不自然なことに、オレがその光景を見ている間、黒髪の男は全くオレに攻撃を仕掛けて来ようとはしなかった。
着地した累の足元が陥没するが、俊敏な動きで累はそれを躱す。
試合が開始してから、オレも黒髪の男も、全く動いてはいなかった。フィールド側の選手は動いていないのに、周りの景色や状況だけが瞬く間に変わっていく。
橘もどうやら意識はあるらしく、累への攻撃を再び仕掛けようと、地面に伏せた姿勢ではあったが必死に手を動かしていた。
「アプリアル起動、召喚『紅蓮の銃』」
オレも何か行動を起こさなければと、咄嗟に『紅蓮の銃』を召喚しようとした。が、左手に持った端末からは何の応答も無く、銃の召喚を待っていたオレの右手は手持ち無沙汰になってしまう。
「……どういう……事だ!?」
混乱するオレに、黒髪の男は全く表情を変えない。ただ、オレの正面に立っている。それだけなのに、何とも言えない重圧を感じる。
「『紅蓮の小刀』! 『紅蓮の銃』! ――アプリアルが機能しない!?」
オレが普段から使っている『紅蓮』のシリーズが、全く反応を示さなかった。
何が何だかわからないオレに対して、累はPCや端末を弄りながら、気だるげに答えを示す。

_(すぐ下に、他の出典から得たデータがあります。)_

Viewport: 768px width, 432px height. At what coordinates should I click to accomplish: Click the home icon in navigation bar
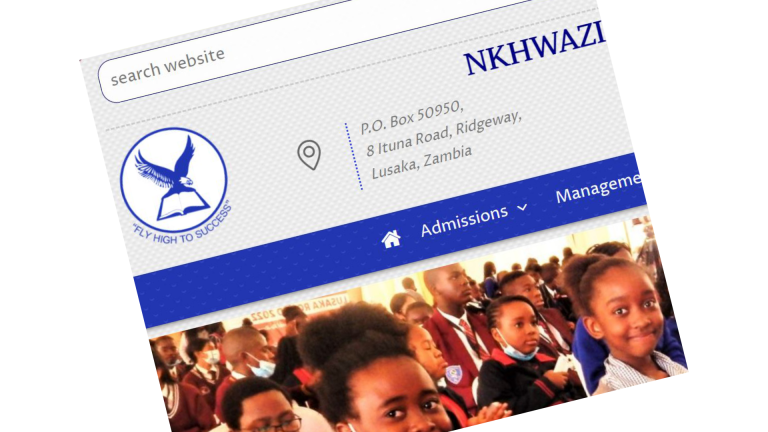(391, 239)
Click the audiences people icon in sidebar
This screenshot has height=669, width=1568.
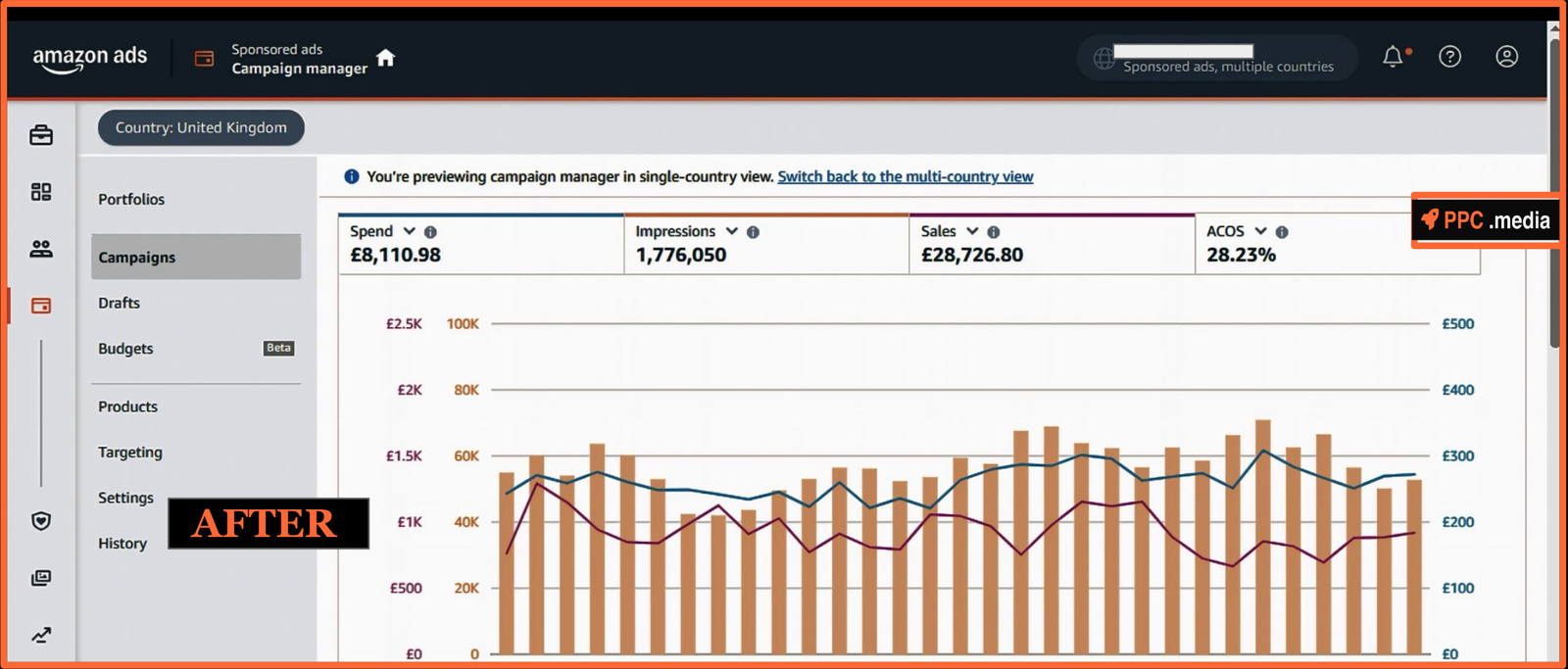point(41,249)
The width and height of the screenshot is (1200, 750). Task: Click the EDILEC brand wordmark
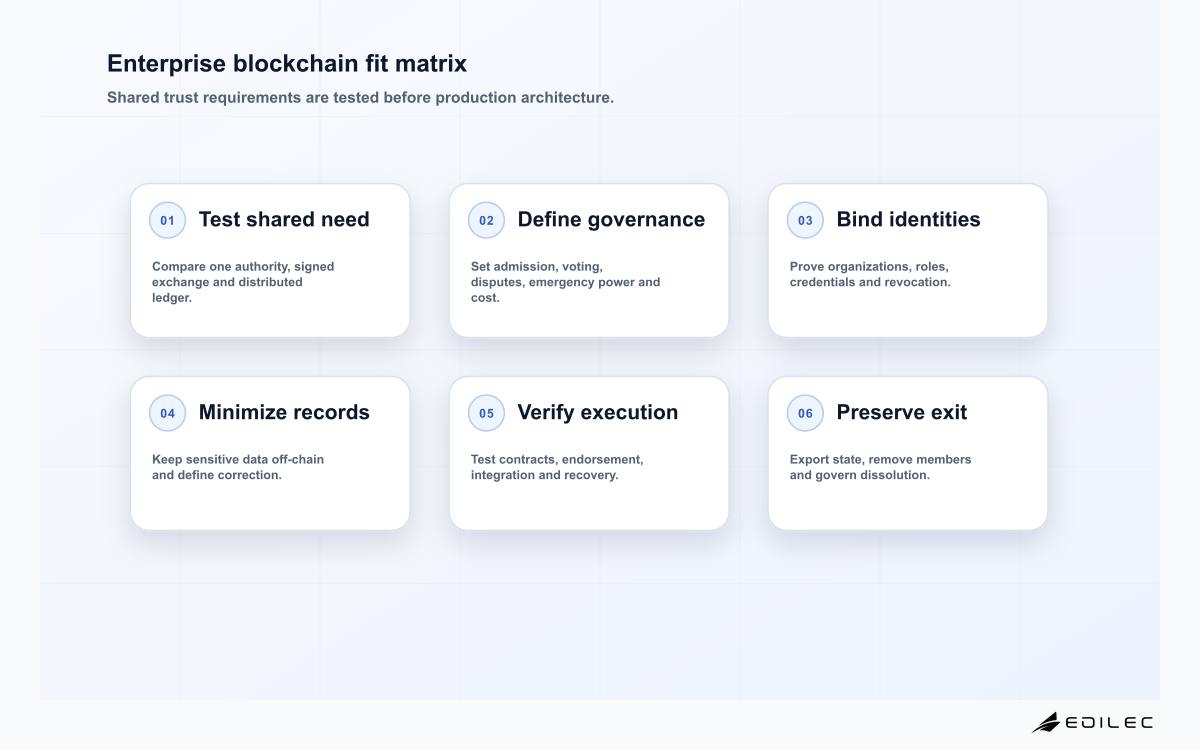1109,722
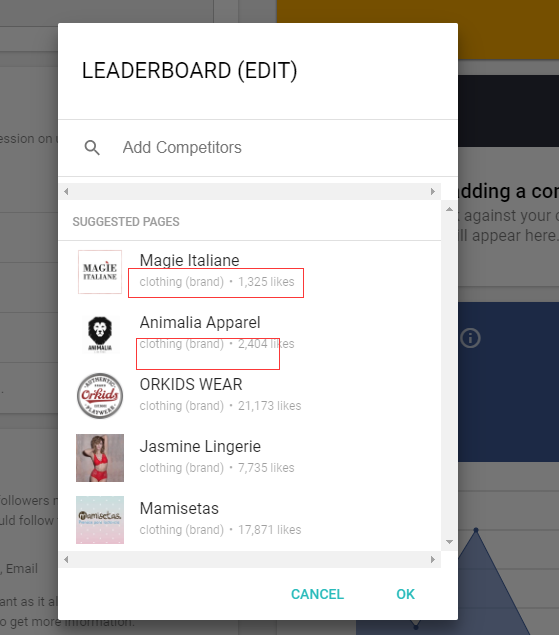Choose ORKIDS WEAR page name
This screenshot has height=635, width=559.
(x=191, y=384)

「おにーさんがいつも使ってる『紅蓮』シリーズ……正確には『ダークカラーパレット』シリーズの内の火属性シリーズ『紅蓮』。――おにーさん。アプリアル初心者にとってはちょっとやり過ぎかな―とも思ってましたけどー……自分の使っているアプリアルの製造者の確認くらい、情報屋ならしておくべきだったんじゃないですかねー?」
そう言われて、オレは自分の端末を操作して、『紅蓮』シリーズの製造者を確認した。その名前は――『Rui』。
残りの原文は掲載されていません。